The heterogeneity of cognitive–behavioral patterns in patients with fibromyalgia (FM) has been proposed to underlie the variability in treatment outcomes. It has previously been shown that pain-avoidance and pain-persistence treatments tailored to the patient's pattern are effective in improving physical and psychological functioning and overall impact in high-risk patients with heigthened psychological distress. In the present study, the cognitive–behavioral effects of these treatments were evaluated to provide insight into the main proposed mechanisms, specifically pain-avoidance behaviors and activity pacing in the pain-avoidance and pain-persistence treatments, respectively.

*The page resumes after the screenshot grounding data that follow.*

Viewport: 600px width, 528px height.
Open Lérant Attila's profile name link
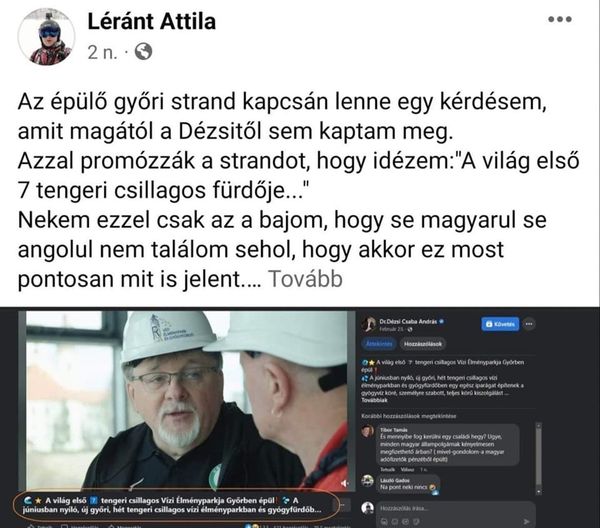(152, 21)
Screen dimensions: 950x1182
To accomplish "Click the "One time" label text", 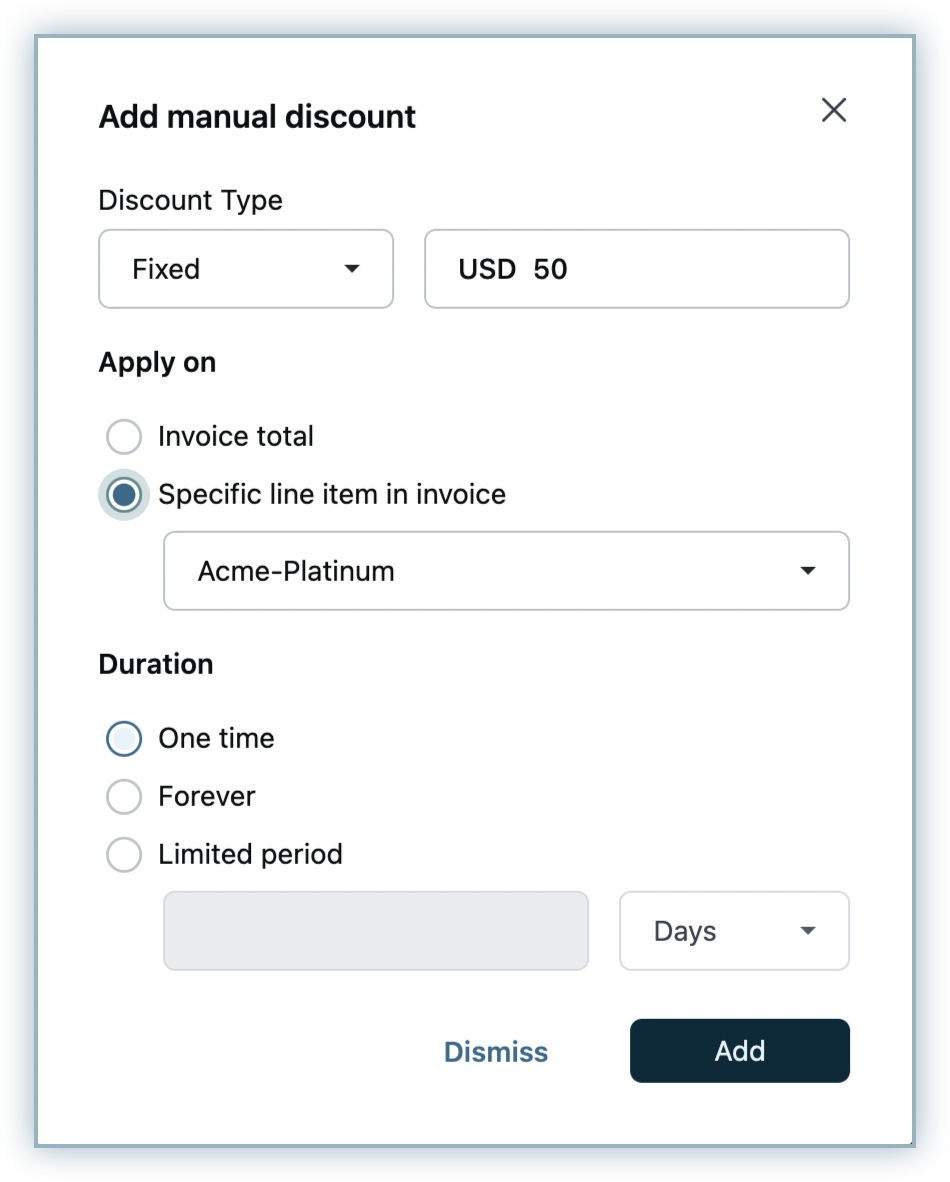I will pos(216,739).
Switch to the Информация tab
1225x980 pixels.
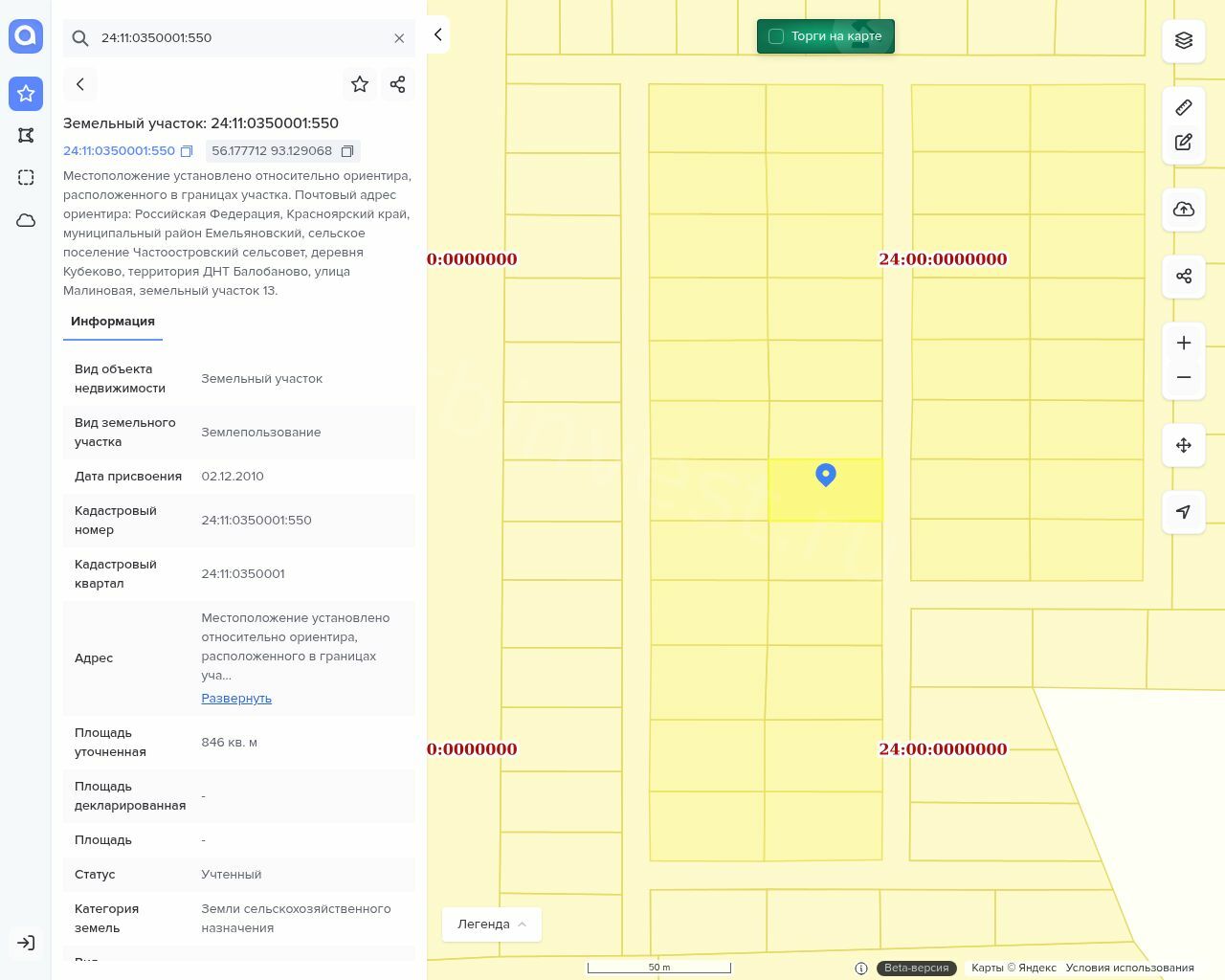click(113, 322)
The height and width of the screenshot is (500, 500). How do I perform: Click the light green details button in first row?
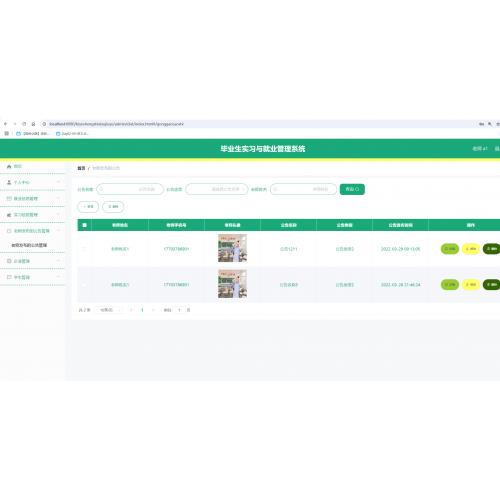tap(450, 249)
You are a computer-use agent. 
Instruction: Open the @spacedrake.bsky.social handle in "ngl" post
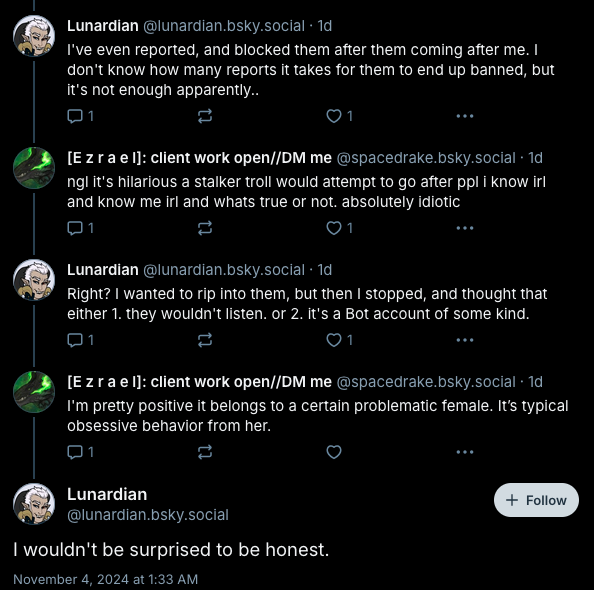(x=426, y=158)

High-risk FM patients were classified into 2 groups, pain avoidance and pain persistence, and randomized in groups to the relevant treatment or waiting-list control condition. The pain-avoidance and pain-persistence treatments both comprised 16 twice-weekly sessions of cognitive–behavioral therapy and exercise training. Cognitive–behavioral factors assessed at pre- and posttreatment and 6 months of followup were evaluated using linear mixed models.
A significant treatment effect was found for pain-avoidance behavior in the pain-avoidance treatment and for activity pacing in the pain-persistence treatment, showing improvements in the treatment condition relative to the controls. Furthermore, the effect on functioning was mediated by changes in pain-avoidance behavior in the pain-avoidance treatment and by changes in activity pacing in the pain-persistence treatment. Both treatments also showed significant improvements in other relevant cognitive–behavioral factors.
Both the pain-avoidance and pain-persistence treatments are effective in improving cognitive–behavioral factors in high-risk FM patients. Pain-avoidance behavior and activity pacing might be important mediating mechanisms for beneficial outcomes in pain-avoidance and pain-persistence treatments, respectively.